Son regard vert-de-gris parcoure sans relâche le mur de lait, dont les frontières semblent désormais immobiles. En vérité, la brume est toujours aussi vorace mais elle avance de moins en moins vite et, de si près, ce n'est plus exactement perceptible. Insatiable, elle projette des ténèbres et des volutes d'angoisses sur les Dents-de-Bois et les Dents-de-Pierre de Lanelle (qui jouxtent d'ailleurs le Désert Gérudo), où elle a réussi à les piéger. Ils ont pris trop de temps à fuir les Sorcières.
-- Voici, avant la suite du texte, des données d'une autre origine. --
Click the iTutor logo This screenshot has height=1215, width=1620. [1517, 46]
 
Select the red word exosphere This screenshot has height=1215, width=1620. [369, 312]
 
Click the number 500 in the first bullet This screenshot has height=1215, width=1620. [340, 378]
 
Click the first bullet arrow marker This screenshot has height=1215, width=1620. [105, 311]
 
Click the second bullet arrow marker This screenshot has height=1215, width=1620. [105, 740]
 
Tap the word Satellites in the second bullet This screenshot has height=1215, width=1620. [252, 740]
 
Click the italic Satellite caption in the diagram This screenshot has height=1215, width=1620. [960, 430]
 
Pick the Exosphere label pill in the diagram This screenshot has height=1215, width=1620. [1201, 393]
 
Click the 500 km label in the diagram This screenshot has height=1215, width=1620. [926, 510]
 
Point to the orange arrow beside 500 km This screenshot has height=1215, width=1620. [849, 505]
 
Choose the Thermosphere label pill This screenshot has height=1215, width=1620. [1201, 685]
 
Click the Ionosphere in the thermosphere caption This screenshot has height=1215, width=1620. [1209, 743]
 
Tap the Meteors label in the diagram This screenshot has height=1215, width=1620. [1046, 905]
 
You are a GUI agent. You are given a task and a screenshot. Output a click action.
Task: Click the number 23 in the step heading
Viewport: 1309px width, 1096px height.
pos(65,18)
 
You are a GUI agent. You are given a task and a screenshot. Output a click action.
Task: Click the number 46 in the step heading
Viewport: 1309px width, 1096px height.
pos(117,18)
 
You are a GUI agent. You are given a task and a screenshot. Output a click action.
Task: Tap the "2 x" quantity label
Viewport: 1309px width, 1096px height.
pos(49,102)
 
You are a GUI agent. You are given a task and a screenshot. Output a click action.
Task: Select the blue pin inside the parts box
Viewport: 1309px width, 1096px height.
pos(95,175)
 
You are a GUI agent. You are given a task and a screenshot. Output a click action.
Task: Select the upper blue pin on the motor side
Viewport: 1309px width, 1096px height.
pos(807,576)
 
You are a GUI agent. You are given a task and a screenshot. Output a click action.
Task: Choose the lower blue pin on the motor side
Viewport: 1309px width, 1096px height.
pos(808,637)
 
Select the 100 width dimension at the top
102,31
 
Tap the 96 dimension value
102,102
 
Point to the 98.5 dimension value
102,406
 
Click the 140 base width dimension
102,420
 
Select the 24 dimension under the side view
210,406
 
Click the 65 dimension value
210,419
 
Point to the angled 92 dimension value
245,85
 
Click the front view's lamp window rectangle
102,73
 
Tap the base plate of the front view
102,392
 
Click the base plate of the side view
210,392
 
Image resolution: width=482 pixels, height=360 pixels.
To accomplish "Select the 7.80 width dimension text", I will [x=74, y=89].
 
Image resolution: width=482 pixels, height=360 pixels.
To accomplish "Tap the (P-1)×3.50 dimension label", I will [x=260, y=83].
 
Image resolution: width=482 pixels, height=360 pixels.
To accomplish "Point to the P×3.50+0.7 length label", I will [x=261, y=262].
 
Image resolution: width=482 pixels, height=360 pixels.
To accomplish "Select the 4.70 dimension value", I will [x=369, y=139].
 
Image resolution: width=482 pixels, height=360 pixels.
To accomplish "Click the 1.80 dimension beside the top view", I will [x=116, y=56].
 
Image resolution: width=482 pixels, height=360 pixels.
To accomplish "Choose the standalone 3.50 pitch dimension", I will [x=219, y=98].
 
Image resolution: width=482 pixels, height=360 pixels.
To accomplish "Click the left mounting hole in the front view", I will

Ou peut-être a-t-il été trop long à la retrouver. C'est difficile à dire. Une part de lui craint encore que les deux soeurs soient sur leurs talons ; conscient que ni lui ni elle – surtout pas elle – ne sont pas en mesure de réitérer un combat qu'ils n'ont d'ores et déjà pas remporté. Sa main remonte jusqu'à son épaule, toujours brûlante du sortilège qu'elles lui ont jeté tandis que ses dents grincent sans bruit. La douleur ne passe pas. Sous la pelisse qui alourdit son échine, sous l'etoffe du tartan qui habille son poitrial, sa chair apparaît calcinée, charbonneuse et âcre.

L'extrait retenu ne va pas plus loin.